Revolutionary Clinical Device
In a time where medical needs have risen with population age and lack of medical professionals, precision in any medical field brings more effective disease diagnosis and accessibility to individuals.
Assay tools like SCOPE, have a wide range of applications with cancer diagnosis, being able to detect early-stage cancers, monitor responses during treatment and stratify patients, this innovates how health professionals may tailor experiences for long term treatments.
As an emerging biomarker, EVs provide an abundance of information on cell health and diseases since they carry biological macromolecules that mirror the state of their parent cells. Analytics on EVs go beyond cancer diagnosis, like providing understanding on intercellular communication or tissue repair to engineer drug delivery.
SCOPE changes the way EVs could be used to work with diagnostics, instead of being neglected in the medical field. Targeted cancer treatments are closer than ever before to a cure.
Citations
Song, J., Cho, M. H., Cho, H., Song, Y., Lee, S. W., Nam, H. C., Yoon, T. H., Shin, J. C., Hong, J.-S., Kim, Y., Ekanayake, E., Jeon, J., You, D. G., Im, S. G., Choi, G.-S., Park, J. S., Carter, B. C., Balaj, L., Seo, A. N., … Lee, H. (2024). Amplifying mutational profiling of extracellular vesicle mrna with scope.
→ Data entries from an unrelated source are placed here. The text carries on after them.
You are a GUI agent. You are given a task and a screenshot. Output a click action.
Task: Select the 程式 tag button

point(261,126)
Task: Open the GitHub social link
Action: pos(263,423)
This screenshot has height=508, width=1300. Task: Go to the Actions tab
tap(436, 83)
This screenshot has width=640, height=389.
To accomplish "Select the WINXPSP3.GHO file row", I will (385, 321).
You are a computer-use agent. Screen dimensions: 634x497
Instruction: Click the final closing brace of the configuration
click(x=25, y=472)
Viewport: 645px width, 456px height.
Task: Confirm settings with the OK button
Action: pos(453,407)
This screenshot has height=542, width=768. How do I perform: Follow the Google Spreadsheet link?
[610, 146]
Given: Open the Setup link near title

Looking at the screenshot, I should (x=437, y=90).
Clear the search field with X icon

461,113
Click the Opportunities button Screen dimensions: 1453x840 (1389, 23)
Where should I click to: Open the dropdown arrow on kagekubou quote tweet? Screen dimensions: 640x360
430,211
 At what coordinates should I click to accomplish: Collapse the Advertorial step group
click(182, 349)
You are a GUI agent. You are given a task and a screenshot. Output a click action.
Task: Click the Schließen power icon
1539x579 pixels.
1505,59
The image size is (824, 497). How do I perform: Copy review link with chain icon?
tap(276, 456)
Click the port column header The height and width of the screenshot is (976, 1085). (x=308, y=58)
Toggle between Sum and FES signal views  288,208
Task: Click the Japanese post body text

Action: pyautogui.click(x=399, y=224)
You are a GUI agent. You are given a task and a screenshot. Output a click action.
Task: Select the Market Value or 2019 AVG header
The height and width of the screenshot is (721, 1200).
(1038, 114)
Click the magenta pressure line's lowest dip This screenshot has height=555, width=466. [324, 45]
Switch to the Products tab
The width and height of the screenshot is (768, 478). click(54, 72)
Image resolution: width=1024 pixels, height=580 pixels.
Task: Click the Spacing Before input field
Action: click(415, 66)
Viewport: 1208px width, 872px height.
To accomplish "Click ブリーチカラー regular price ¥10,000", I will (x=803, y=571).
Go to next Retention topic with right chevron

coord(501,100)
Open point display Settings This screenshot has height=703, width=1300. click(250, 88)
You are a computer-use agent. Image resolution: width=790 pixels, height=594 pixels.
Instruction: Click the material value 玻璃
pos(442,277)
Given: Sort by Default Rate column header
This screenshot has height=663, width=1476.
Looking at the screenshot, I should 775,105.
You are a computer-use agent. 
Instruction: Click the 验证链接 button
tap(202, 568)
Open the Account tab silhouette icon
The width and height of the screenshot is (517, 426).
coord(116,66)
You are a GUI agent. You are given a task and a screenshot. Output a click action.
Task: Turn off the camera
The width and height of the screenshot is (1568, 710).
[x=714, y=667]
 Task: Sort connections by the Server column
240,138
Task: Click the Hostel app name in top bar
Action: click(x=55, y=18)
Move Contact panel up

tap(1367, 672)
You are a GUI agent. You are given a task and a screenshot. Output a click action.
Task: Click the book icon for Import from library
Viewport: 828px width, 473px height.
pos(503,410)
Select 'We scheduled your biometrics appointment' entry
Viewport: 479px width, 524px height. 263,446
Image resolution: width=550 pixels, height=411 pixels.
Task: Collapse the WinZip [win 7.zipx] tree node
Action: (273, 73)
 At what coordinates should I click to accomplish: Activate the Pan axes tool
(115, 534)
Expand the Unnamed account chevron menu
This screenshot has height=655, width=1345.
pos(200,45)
Nature Biotechnology, 43(9), 1485–1495. https://doi.org/10.1038/s41587-024-02426-6
(supplementary information on extracellular vesicles)
Kumar, M. A., Baba, S. K., Sadida, H. Q., Marzooqi, S. Al., Jerobin, J., Altemani, F. H., Algehainy, N., Alanazi, M. A., Abou-Samra, A.-B., Kumar, R., Al-Shabeeb Akil, A. S., Macha, M. A., Mir, R., & Bhat, A. A. (2024). Extracellular vesicles as tools and targets in therapy for diseases. Signal Transduction and Targeted Therapy, 9(1). https://doi.org/10.1038/s41392-024-01735-1
No AI was used to write this article.